My experience growing up was like a lot of kids, I suppose.  Though I don’t remember it, my first home after the Arkansas home of my mother’s parents, was in Selah, a small suburb of Yakima, Washington. With my parents and my older brother, we had arrived in a trailer park, once my parents had agreed on Eastern Washington as their compromise for where they would put down stakes for a new family.

My dad, now in full responsibility mode, had become expert in salvage. Always the problem solver, he saw a great opportunity in the flooded city of Vanport, Oregon..  As a result of a massive Columbia River flood on Memorial Day, 1948, the city, which had housed up to 40,000 people during the war as a shipbuilding mecca, was doomed and deserted. My Dad won salvage rights, and travelled the long trip to Oregon each week to salvage lumber and supplies for homes he began building back in the Selah area.

In 1948, the life of my parents was filled with grim purpose: start a family, raise our standard of living, get out of the damn trailer park, and get settled in a home.  With a little help from Mom’s parents, and salvaged lumber from Vanport, our family moved into a new small home in 1949. It’s the first home I remember. Optimism and drive kept my parents at it. They would not accept defeat. They joked about their privation.

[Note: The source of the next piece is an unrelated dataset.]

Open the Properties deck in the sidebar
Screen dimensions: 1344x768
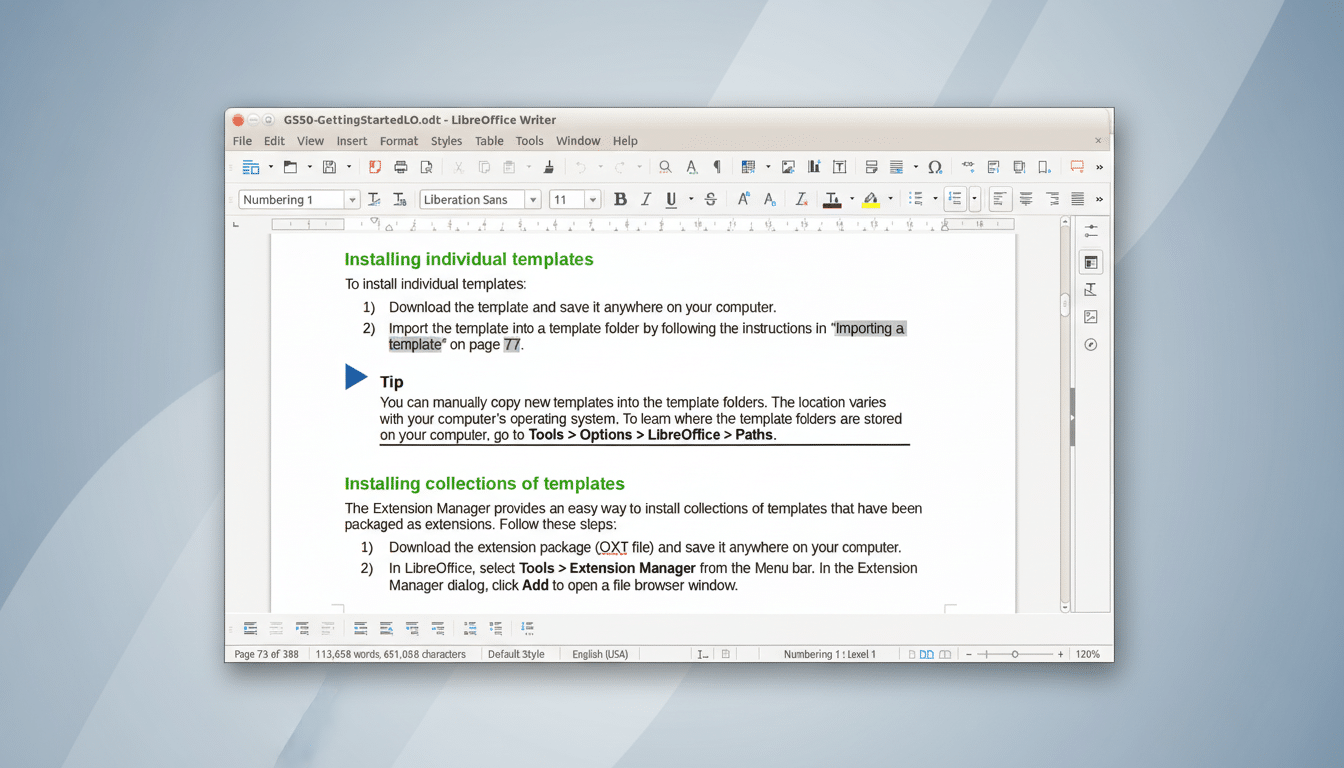[1090, 261]

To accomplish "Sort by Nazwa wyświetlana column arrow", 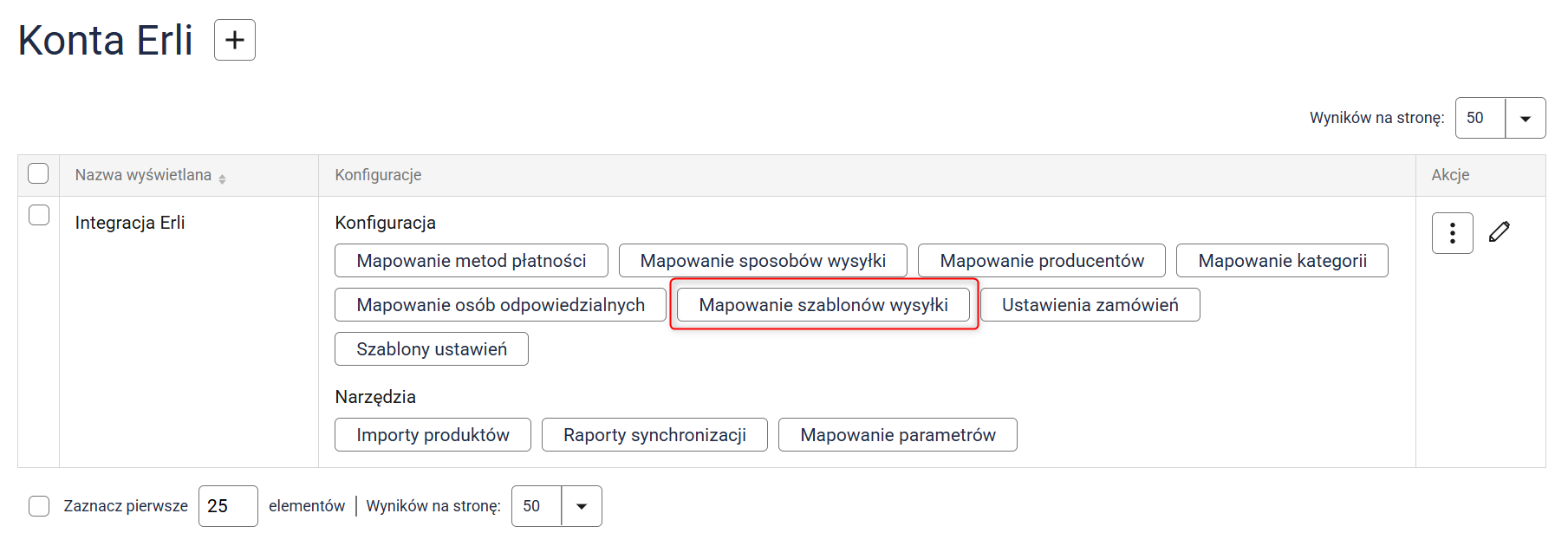I will [223, 178].
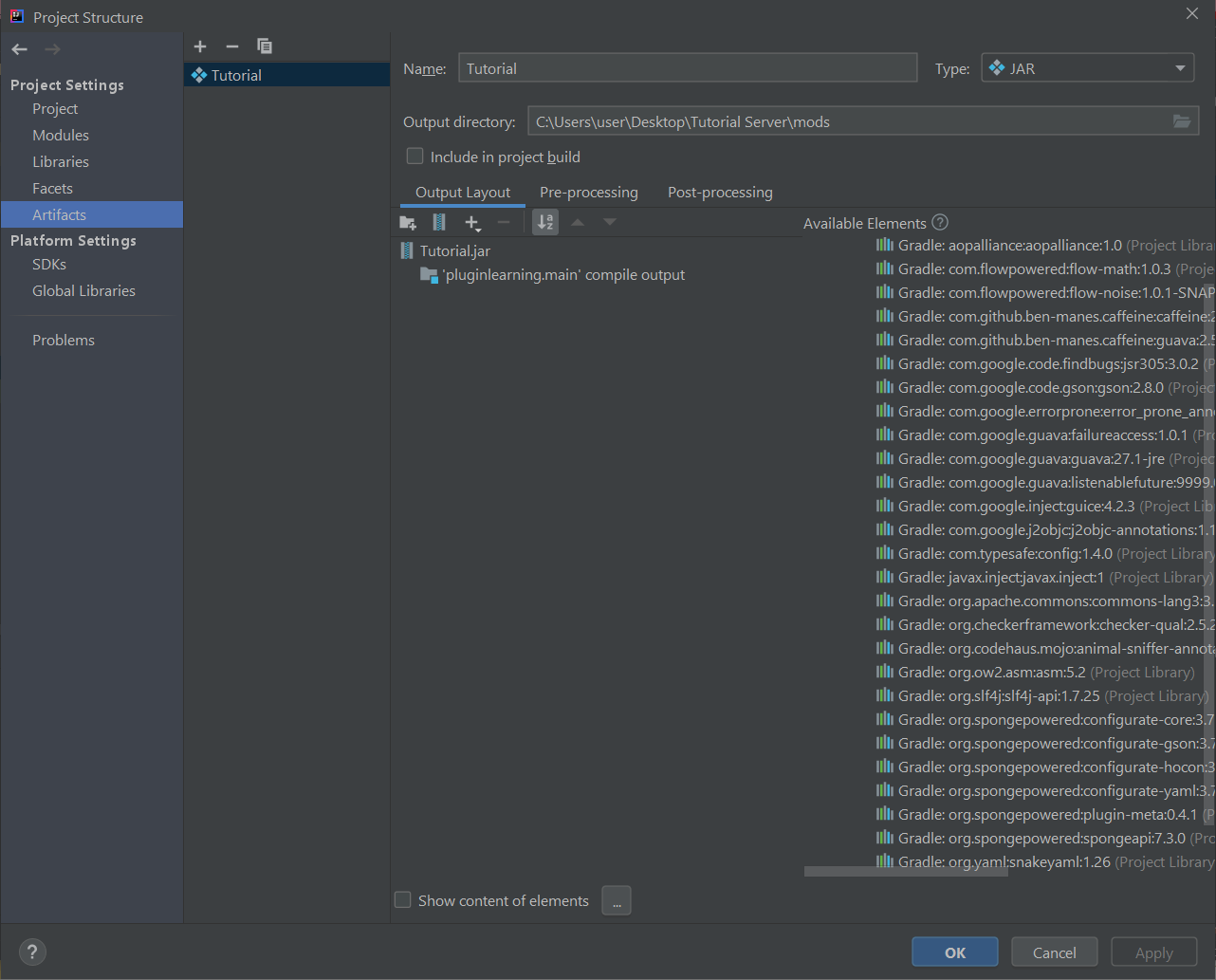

Their determination out of the depression and then the war was that their children would never suffer the kinds of privation and disappointment they had.

And we didn’t!

Like so many boomers, me and my brothers were raised in a cocoon that protected us from starvation, sickness, even the normal mortality that had been common in our parents’ lives. We were soon borne along on a rising tide of postwar affluence and well-being. We were all benefitting from an economy juiced by war production — but not experiencing the destruction that visited virtually every European country. We had emerged from the war as the strongest economy in the world.

In addition, amazing and visionary policies had emerged in the Franklin Roosevelt administration, which, through redistributive monetary policies, had become the catalyst for the rise of the biggest middle class ever known in the world. And postwar consensus from Truman through LBJ continued its basic policies.

In our little corner of the world, this meant:

  • By 1951 my dad’s homebuilding company had become modular — the latest scientific building system — with walls and roof trusses built in a shop and put together on site. He was selling regularly to VA and Farm Home (FHA) buyers in Yakima and far flung rural communities. By 1954, with a family of four boys, we moved into a nice new home, built by my dad, in Yakima… very suburban.
  • By 1960 my dad purchased a company airplane (basic Piper Cub) to fly throughout Washington to visit homesites where his company was building homes.
  • By 1961, he helped to save the Yakima Bears minor league baseball team, became its President, and served for two years. He had always loved baseball and had been our baseball coach for some years before taking this move.
  • In 1963, he sent his first son to a private college (Whitman) and by 1965 his second son (me) enrolled there, too.
  • In 1965 he was taking advantage of other government housing programs to build starter homes for other families. He began building apartment houses throughout the region.
  • After I left home, there were years of struggle, of course, but plenty of means at hand to weather them and to grow his family in comfort.

Was our family unique?  By no means. Many other families in our suburban neighborhood were on the same trajectory — not to mention fully populated with children in our age group. They were businessmen who became successful in the robust and growing middle class economy. Our affluence was literally exploding!

Boomerville…

…she could see all too well the US succumbing to the most obscene materialism imaginable — boats, cars, toys, consumables.

Whether they meant to, or not, my parents’ scars from the Great Depression created a drive to NOT have their children have to experience the insecurity of those times.  Even though the privations of my parents toughened and seasoned them for the great opportunity of the postwar boom, it resulted in children who didn’t exactly know what the world was really like, but who, emulating their parents, were seeking challenges to sharpen their wits, and give life meaning and purpose.

My mother was a regular Cassandra on these issues: she could see all too well the US succumbing to the most obscene materialism imaginable — boats, cars, toys, consumables. She struggled to create a sense of proportion and restraint within our family, but by the time I had left home, lost that battle to the forces of consumerism that were becoming irresistible through the 60’s.

My older brother and I, raised in privation, but fledged in modest affluence, were straitened by our early experiences, but siblings born just a few years later had known affluence all their lives.